Wobec narastających obaw przed Rosją, Stany Zjednoczone czują się zobowiązane do ochrony Litwy, Łotwy i Estonii - zapewnił w Wilnie przewodniczący Kolegium Szefów Sztabów sił zbrojnych USA admirał Mike Mullen.
Jak powiedział Mullen, w celu zwiększenia bezpieczeństwa krajów bałtyckich, NATO rozważa możliwość częstszego organizowania w tym regionie ćwiczeń wojskowych. Inwazję Rosji na Gruzję określił jako "nie do przyjęcia" i powiedział, że "nie powinna była się zdarzyć".
Admirał podkreślił, że "inwazja Rosji na Gruzję ujawniła potrzebę zwiększania bezpieczeństwa Litwy, Łotwy i Estonii i temu mają służyć częściej organizowane tu NATO-wskie ćwiczenia".

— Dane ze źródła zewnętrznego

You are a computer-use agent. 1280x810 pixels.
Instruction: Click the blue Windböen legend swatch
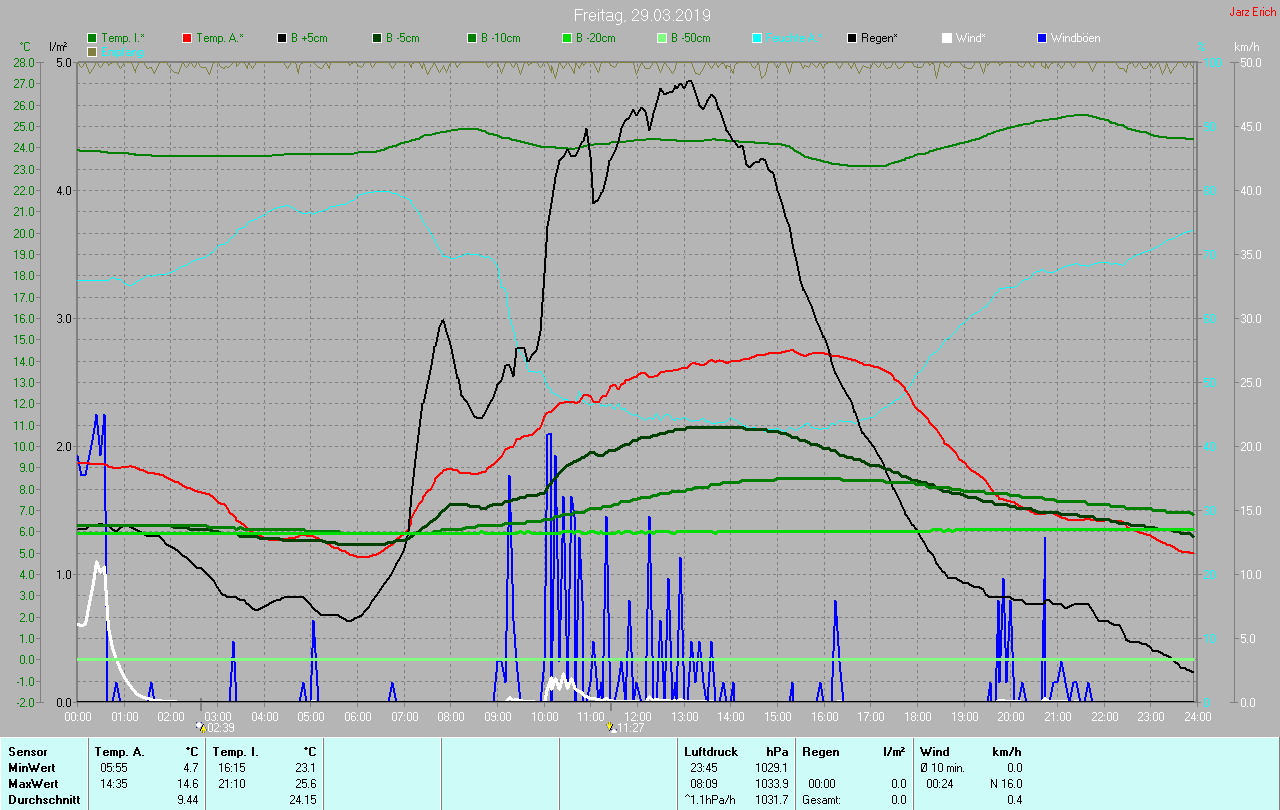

Ochronimy niebo nad Bałtykiem
Mullen zaznaczył też, że "istnieje plan obrony państw bałtyckich, jednakże należy go korygować, uwzględniając zmieniającą się sytuację". - Będziemy to robili na podstawie piątego artykułu Traktatu Północnoatlantyckiego - zapewnił admirał i nie wykluczył możliwości przedłużenia NATO-wskiej misji ochrony powietrznej państw bałtyckich.
Przyjęte do NATO 29 marca 2004 roku Litwa, Łotwa i Estonia nie mają lotnictwa bojowego, dlatego - zgodnie z porozumieniem - do 2011 roku ich przestrzeń powietrzną kontrolują państwa Sojuszu, w tym Polska.